Criminal Lawyer Chandigarh High Court

Case Analysis: The Seksaria Cotton Mills Ltd vs The State Of Bombay

Case Details

Case name: The Seksaria Cotton Mills Ltd vs The State Of Bombay
Court: Supreme Court of India
Judges: Vivian Bose, Mehr Chand Mahajan, B. Jagannadhadas
Date of decision: 30 March 1953
Citation / citations: 1953 AIR 278, 1953 SCR 825
Case number / petition number: Criminal Appeal No. 61 of 1952
Proceeding type: Criminal Appeal
Source court or forum: Supreme Court of India

Source Judgment: Read judgment

Factual and Procedural Background

The Seksaria Cotton Mills Ltd. was required by a Government of India notification dated 2 February 1946 to submit a true and accurate return of cloth deliveries to the Textile Commissioner. On 10 March 1947 the mill filed a return showing that thirteen bales of cloth had been “delivered” to Messrs Dwarkadas Khetan & Co. on behalf of the quota‑holder Shree Kishan & Co., and that six bales had been “delivered” to the same firm on behalf of another quota‑holder, Beharilal Bairathi. The return defined “delivered” as the physical delivery of cloth in bales or pieces, not merely payment for cloth still in the seller’s possession.

◆ Available data:
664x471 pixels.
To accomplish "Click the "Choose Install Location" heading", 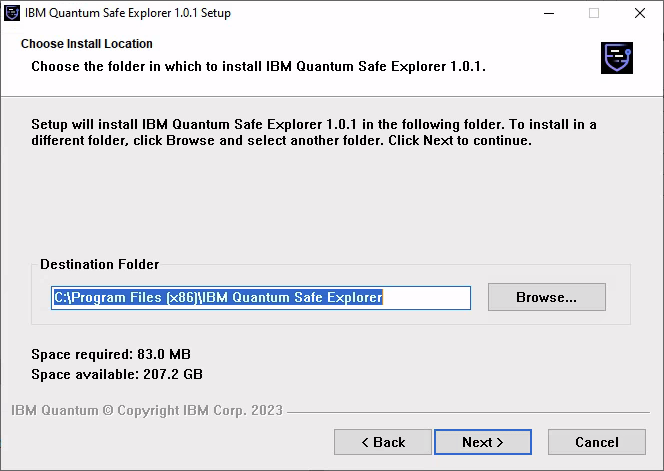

◆ Job 1:
In the case analysis, which government notification date required the mill to submit its return of cloth deliveries?
◆ Job 2:
Reproduce the passage of the case analysis word for word, starting at "Source Judgment: Read" and ending at "the seller’s possession.".

◆ Answer 1:
2 February 1946

◆ Answer 2:
Source Judgment: Read judgment

Factual and Procedural Background

The Seksaria Cotton Mills Ltd. was required by a Government of India notification dated 2 February 1946 to submit a true and accurate return of cloth deliveries to the Textile Commissioner. On 10 March 1947 the mill filed a return showing that thirteen bales of cloth had been “delivered” to Messrs Dwarkadas Khetan & Co. on behalf of the quota‑holder Shree Kishan & Co., and that six bales had been “delivered” to the same firm on behalf of another quota‑holder, Beharilal Bairathi. The return defined “delivered” as the physical delivery of cloth in bales or pieces, not merely payment for cloth still in the seller’s possession.